The process of sharing position and vehicle speed in such a manner with other carriers is well underway and will continue to become more prevalent in the future, says Chris Wolfe, vice president of Qualcomm’s Wireless Business Solutions. Wolfe says that most carriers see data sharing as a value proposition. The question is, who will be willing to pay for it?
“We’re working through it right now,” Wolfe says. “It will be another two to three years before a lot of that comes to fruition.”

As cartographers continue to develop wireless means to send instant updates, such as traffic congestion, to GIS databases, carriers can wirelessly feed this data into sophisticated route optimization software.

As trucks cross geofences (circles) that surround landmarks (triangles), PeopleNet’s Pacos system will trigger delivery of preset messages to drivers, dispatchers and shippers.

For example, A.Maze Routes, a route optimization product developed primarily for regional multi-stop delivery services by GEOCOMtms automatically recalculates the optimal delivery sequence for each driver as new data is entered into the carrier’s order entry and dispatch system. It can also re-optimize routes based on changes to one of many different “constraints” including road closures and traffic congestion, says Bernard Tetu, president of the Quebec City, Canada-based company.

In addition to using up-to-the-minute GIS and traffic data to optimize route planning, some carriers use location-based event reporting to automate the process of sending messages back and forth between dispatchers, drivers and customers. By geocoding the location of a customer on a digital map, a dispatcher back at the office would automatically receive the message “arrived at shipper” when the driver pulls into the gate.

This month, PeopleNet Communications will be adding a new service called IMessaging as it rolls out the second phase of its Pacos platform, says Brian McLaughlin, PeopleNet’s director of marketing. IMessages can also be triggered both when expected events do and do not occur.

“Automatic messaging takes a map from presenting data points to presenting knowledge and decisional data,” McLaughlin says. “GIS says ‘the truck is here,’ but with Pacos, it starts to say ‘the truck is not here’ or it says ‘the truck has just arrived, now take these actions.'”

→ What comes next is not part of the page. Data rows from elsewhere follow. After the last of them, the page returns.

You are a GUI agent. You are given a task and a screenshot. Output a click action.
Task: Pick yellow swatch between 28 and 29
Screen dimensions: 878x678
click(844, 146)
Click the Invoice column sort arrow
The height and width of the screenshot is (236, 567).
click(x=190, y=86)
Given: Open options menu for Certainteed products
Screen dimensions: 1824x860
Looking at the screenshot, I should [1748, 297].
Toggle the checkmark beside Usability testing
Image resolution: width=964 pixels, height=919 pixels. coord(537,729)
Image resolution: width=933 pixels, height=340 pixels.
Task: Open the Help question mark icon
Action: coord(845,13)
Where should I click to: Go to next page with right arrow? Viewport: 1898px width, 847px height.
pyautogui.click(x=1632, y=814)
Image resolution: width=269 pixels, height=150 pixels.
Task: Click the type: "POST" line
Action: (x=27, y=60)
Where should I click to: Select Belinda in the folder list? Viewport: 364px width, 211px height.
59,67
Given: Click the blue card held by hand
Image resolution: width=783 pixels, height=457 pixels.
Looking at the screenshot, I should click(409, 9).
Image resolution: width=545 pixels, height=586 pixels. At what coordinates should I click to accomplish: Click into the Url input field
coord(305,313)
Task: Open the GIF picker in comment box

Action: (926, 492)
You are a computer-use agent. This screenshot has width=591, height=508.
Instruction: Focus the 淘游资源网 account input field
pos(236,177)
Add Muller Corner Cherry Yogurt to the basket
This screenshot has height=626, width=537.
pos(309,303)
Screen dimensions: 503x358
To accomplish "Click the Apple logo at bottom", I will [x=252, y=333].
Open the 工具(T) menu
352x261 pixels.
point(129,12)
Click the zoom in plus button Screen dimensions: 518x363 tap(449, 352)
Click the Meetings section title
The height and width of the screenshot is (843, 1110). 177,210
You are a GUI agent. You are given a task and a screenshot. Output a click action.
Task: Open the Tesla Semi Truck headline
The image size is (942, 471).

Carriers can also use location-based event reporting to define a path of travel, a “geocorridor,” to be notified as drivers travel out of route. Another feature is “geofencing” or drawing a radius around a location to trigger an automatic message (or alert) when a truck crosses the imaginary boundary. Geofencing can be used to monitor both positive and negative events, says Qualcomm’s Wolfe. In a time of heightened security, you may decide to place a geofence around a nuclear power plant or military base.

Contrary to what you may hear from your real estate agent, in the trucking industry, the continued development – and benefit to carriers – of enhancements to GIS proves that location isn’t always everything. It’s what you do with that location that matters.